# [EXERCISE BRIEF]
Where a line of the records holds the string "Гбіт", copy that line.

*** THE RECORDS Section Begins ***

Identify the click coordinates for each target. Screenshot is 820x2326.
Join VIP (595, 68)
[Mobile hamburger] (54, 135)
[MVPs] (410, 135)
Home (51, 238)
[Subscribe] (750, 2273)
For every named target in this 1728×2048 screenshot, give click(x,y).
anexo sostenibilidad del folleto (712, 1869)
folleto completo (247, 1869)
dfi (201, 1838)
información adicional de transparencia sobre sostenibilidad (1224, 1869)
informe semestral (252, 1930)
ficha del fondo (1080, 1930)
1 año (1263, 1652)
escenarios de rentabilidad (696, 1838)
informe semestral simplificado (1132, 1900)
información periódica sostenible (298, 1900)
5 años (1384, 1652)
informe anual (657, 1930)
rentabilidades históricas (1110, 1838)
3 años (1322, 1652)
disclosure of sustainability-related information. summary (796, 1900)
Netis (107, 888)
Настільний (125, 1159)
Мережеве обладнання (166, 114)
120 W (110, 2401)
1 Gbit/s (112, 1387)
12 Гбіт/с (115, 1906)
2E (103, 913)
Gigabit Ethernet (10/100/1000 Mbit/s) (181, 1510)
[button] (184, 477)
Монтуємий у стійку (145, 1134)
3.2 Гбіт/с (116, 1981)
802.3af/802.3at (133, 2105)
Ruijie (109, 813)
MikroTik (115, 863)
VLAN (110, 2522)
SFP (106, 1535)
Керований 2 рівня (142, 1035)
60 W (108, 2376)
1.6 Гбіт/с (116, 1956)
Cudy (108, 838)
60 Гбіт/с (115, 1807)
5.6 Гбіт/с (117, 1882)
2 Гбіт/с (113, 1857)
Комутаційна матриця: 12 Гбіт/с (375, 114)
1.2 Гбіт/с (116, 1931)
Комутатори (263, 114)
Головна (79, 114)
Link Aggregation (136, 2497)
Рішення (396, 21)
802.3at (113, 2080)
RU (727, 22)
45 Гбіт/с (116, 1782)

*** THE RECORDS Section Ends ***

# [RESPONSE TO THE TASK]
12 Гбіт/с (115, 1906)
3.2 Гбіт/с (116, 1981)
1.6 Гбіт/с (116, 1956)
60 Гбіт/с (115, 1807)
5.6 Гбіт/с (117, 1882)
2 Гбіт/с (113, 1857)
Комутаційна матриця: 12 Гбіт/с (375, 114)
1.2 Гбіт/с (116, 1931)
45 Гбіт/с (116, 1782)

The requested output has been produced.